Coisa bonita. "A qualidade do vídeo tem o seu lugar, mas não vai chegar nunca a ser o cinema", já define Eder Santos, acreditando, entretanto, que há cerca de sete anos "o vídeo narrativo era mais estranho" que agora. A nova obra que ele apresenta na cidade, criada em 2009, participou há pouco dos festivais de cinema de Roterdã, na Holanda, e do de curtas-metragens de Oberhausen, na Alemanha. Na galeria, é uma projeção de 6 metros e com qualidade perfeita em HD. Narrativa "da imagem pela imagem", como diz o artista, ela se passa em paisagens e cidades de interior de Minas Gerais com trilha de Vitiello ao fundo e nada de palavras. "Ainda sou a favor das coisas bonitas", diz Eder sobre a beleza poética do trabalho. A narrativa, especial, "entre sonho e imagem", remete, como afirma o artista, ao cinema de um de seus diretores preferidos, o italiano Michelangelo Antonioni

Entretanto, Cinema foi todo feito a partir da reutilização de imagens captadas por André Hallak e Leandro Aragão para o documentário O Nome É a Última Coisa Que se Escolhe, de Hallak. "Acompanhei o processo de realização da obra na minha produtora Trem Chic e fiz Cinema à minha maneira", conta Eder, emendando que o trabalho de edição é uma composição "como pintura".

 

 

EDER SANTOS - CINEMA

Luciana Brito Galeria.

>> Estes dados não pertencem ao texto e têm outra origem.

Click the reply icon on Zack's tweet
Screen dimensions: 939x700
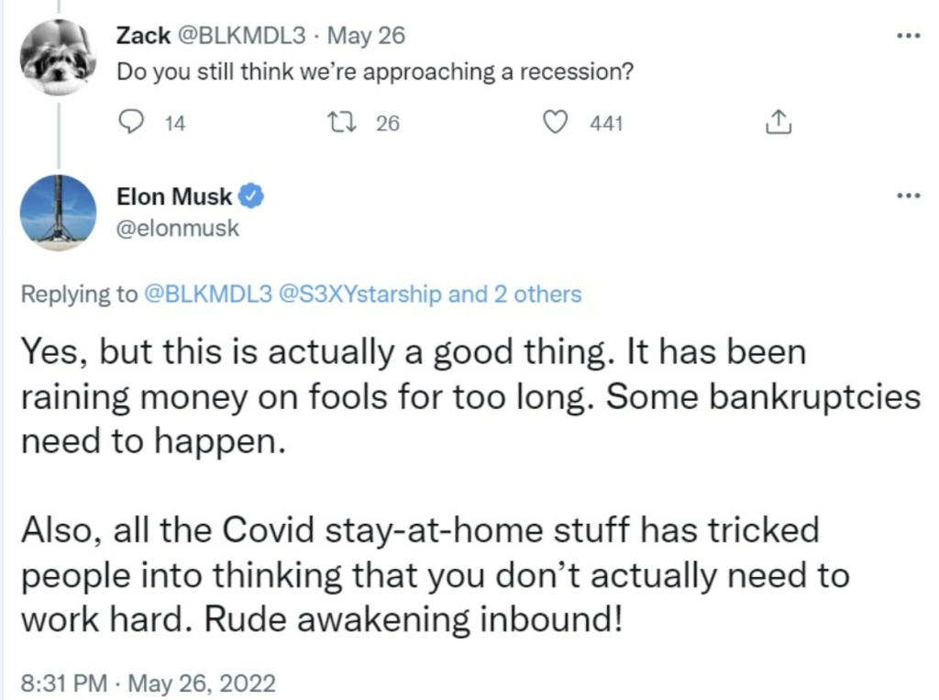[130, 122]
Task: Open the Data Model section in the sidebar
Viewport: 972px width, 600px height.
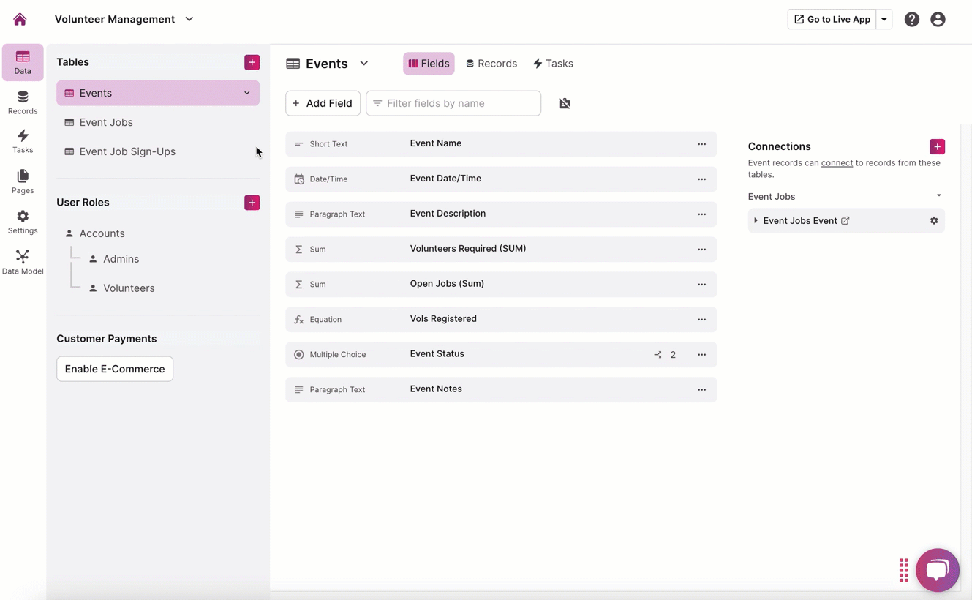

Rua Gomes de Carvalho, 842, 3842-0634. 10 h/ 9 h (sáb., 11 h /17h; fecha dom. e 2ª). Grátis. Até 31/7. Abertura na quarta.

 

 

 

IMAGENS EM MOVIMENTO

 

 

O Deserto Azul: O novo longa de Eder Santos vai ser filmado a partir de agosto em Brasília. Obra com cara de ficcção científica, terá como atores Maria Luisa Mendonça, Angelo Antônio e Odilon Esteves. Agora em julho, Eder Santos começa a criar uma parte curiosa da cenografia do filme, exposição ‘com sua curadoria’, no Centro Cultural Banco do Brasil da cidade, com obras de artistas como Carlito Carvalhosa e Rita Meyers e que poderá ser visitada pelo público.

 

 

Enredando Pessoas: Primeiro longa-metragem do artista, de 1995 e premiado no Festival de Cinema de Havana de 1996, traça a trajetória de um profeta com poder de projetar suas visões como imagens.

 

 

A Delicadeza do Amor: Maria Luisa Mendonça (foto) também participou desse curta de Eder, de 2004 e vencedor do Prêmio Petrobrás. Baseado em conto de Sandra Duarte Penna, tem no elenco Milhem Cortaz.

 

 

 

O FILME ONÍRICO DE ADRIANA VAREJÃO

 

Já a pintora carioca Adriana Varejão está apaixonada pela primeira vez por cinema. Em dezembro, ela rodou em um dia na piscina, sauna e cozinha do Palácio Quitandinha em Petrópolis, com uma equipe e três atores, seu primeiro filme, uma "narrativa poética", como define, que passa pelo sonho de um homem com uma sereia. "Nunca tinha feito cinema, mas sempre tive vontade", conta Adriana, emendando que o trabalho no ateliê pode ser muitas vezes tão solitário a ponto de querer se lançar a uma nova empreitada. Chegou agora a vez: seu filme, "meio a cara" de sua pintura, não tem título ainda, está em fase de edição e faz parte de um projeto que envolve outros artistas convidados a explorar a experiência cinematográfica. / C.M.